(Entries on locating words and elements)
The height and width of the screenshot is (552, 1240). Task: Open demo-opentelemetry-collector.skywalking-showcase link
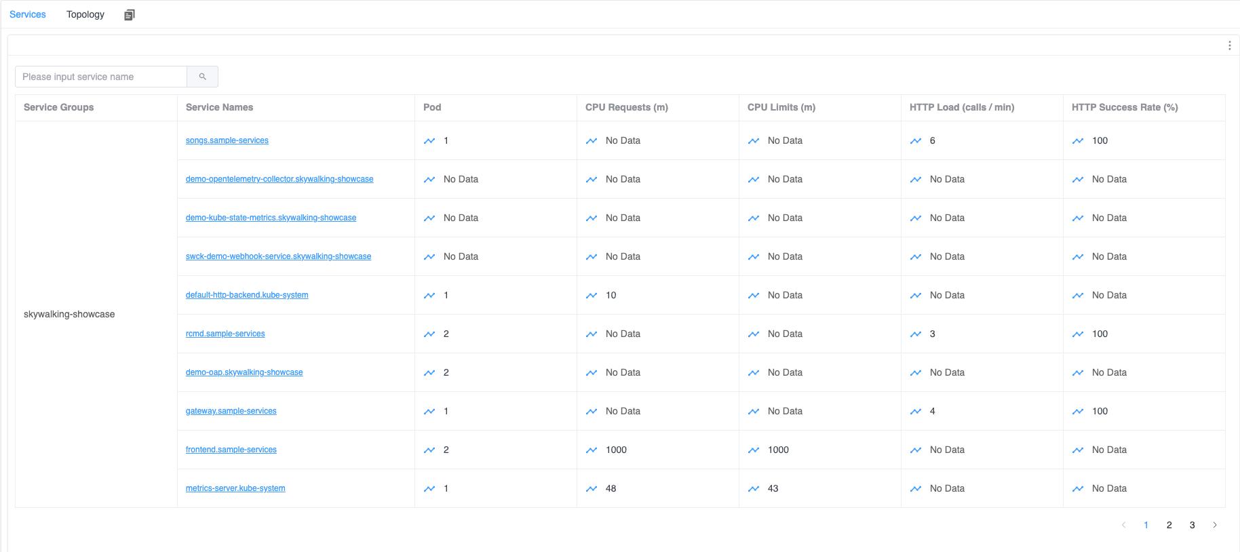(279, 179)
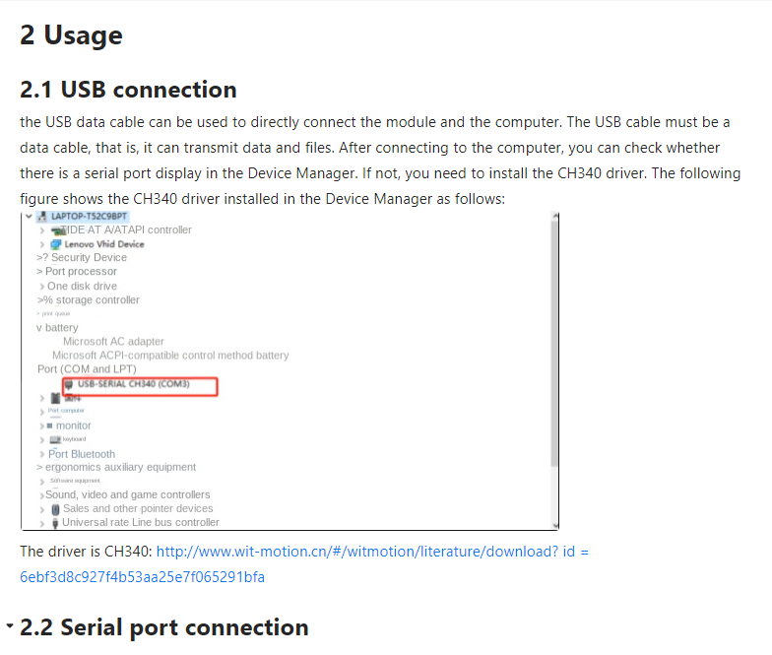Click the LAPTOP-T52C9BPT computer icon

click(x=42, y=217)
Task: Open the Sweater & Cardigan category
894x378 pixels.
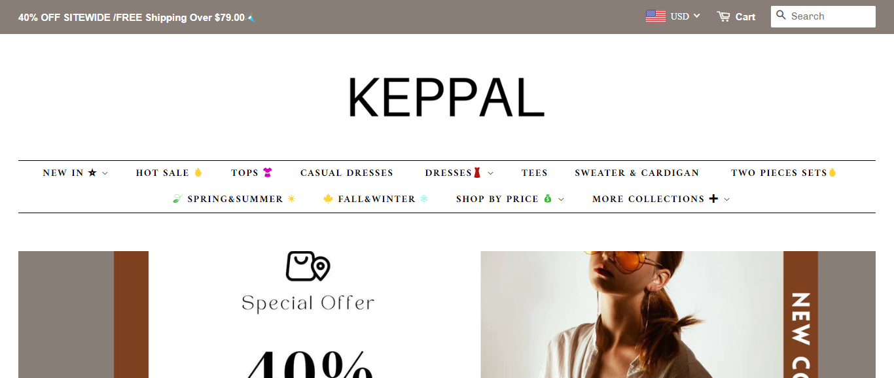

Requirement | Could you rewrite the lines starting at the one that has "Task: Open the Sweater & Cardigan category" and running through the last line, with "Cardigan" changed to "Hoodie" and nothing else altered? Omit the pictures.

Output for this task |
Task: Open the Sweater & Hoodie category
894x378 pixels.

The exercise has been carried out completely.